The DTC code you mentioned should have nothing to do with the calibration of the sensor but you can give it a try. In my opinion this DTC code indicates a wiring problem.

Another possible cause of your problem can be the 47-Pin connector of the Brake Control Module. Water ingress into this connector can cause similar problems.

Buying the Lateral Acceleration Sensor / YAW rate sensor or ABS/ESP pump from a scrapyard could be a risk. These parts are very delicate and can easily be damaged (internally) in a crash or dismantling the car. My advise is do not buy these parts from the shelf from a scrapyard but disassemble them yourself (if possible). The ABS/ESP pump must still be filled with brake fluid and transported/stored in its original position. Otherwise there will be air trapped in the pump which is almost impossible to remove. After changing the ABS pump it needs to be bled with the Ford IDS system.

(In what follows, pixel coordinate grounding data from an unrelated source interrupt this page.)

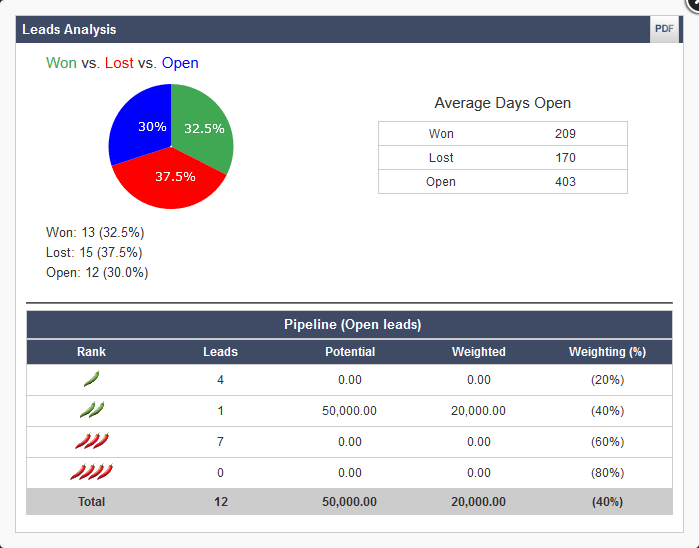This screenshot has width=699, height=548.
Task: Click the Weighted column header
Action: point(478,352)
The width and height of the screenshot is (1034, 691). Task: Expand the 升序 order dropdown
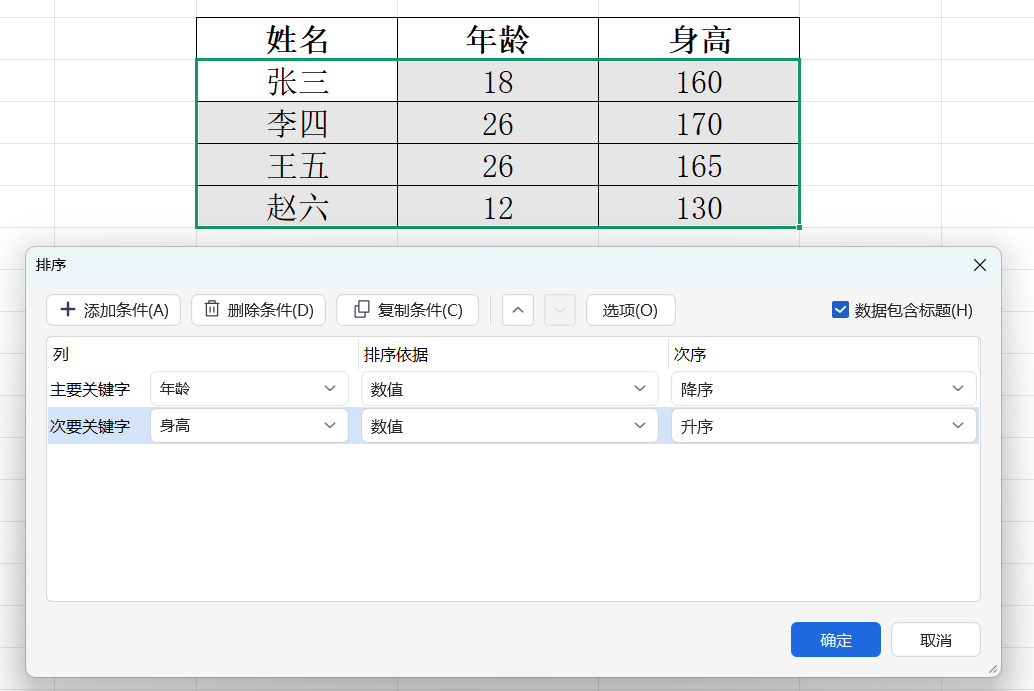[x=823, y=426]
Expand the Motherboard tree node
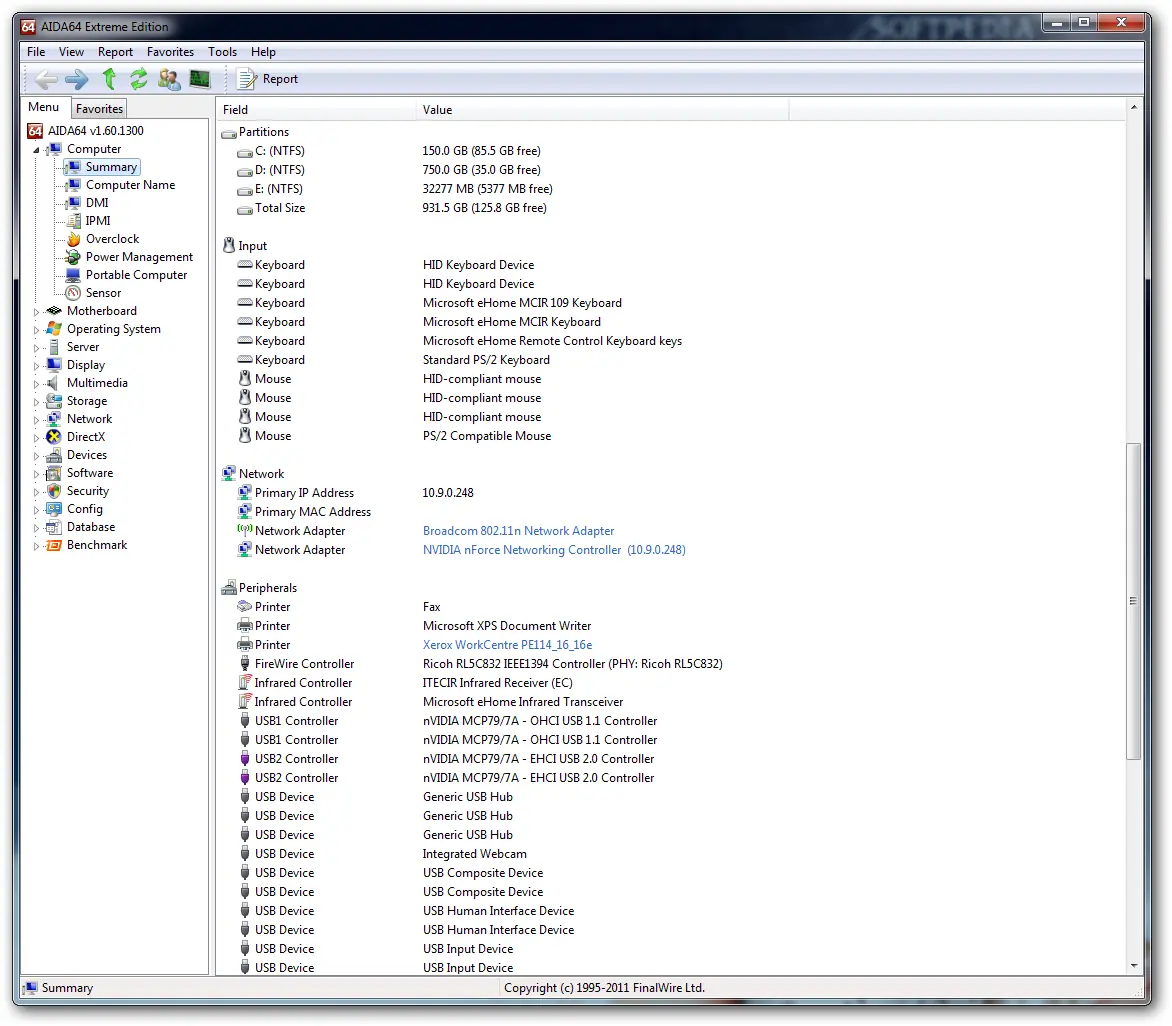Screen dimensions: 1172x1026 click(37, 312)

A few months ago I retrofiited the complete MK2.5 ABS/ESP system into my MK2 (which previously only had ABS). I bought all nescessary parts from a scrapyard and disassembled them myself. I paid only €100,- for all parts and sensors from a 2011 MK2.5. My advise is to call several scrapyards and ask for the price first. Some of the scrapyards may think these parts are made of gold and charge you big money.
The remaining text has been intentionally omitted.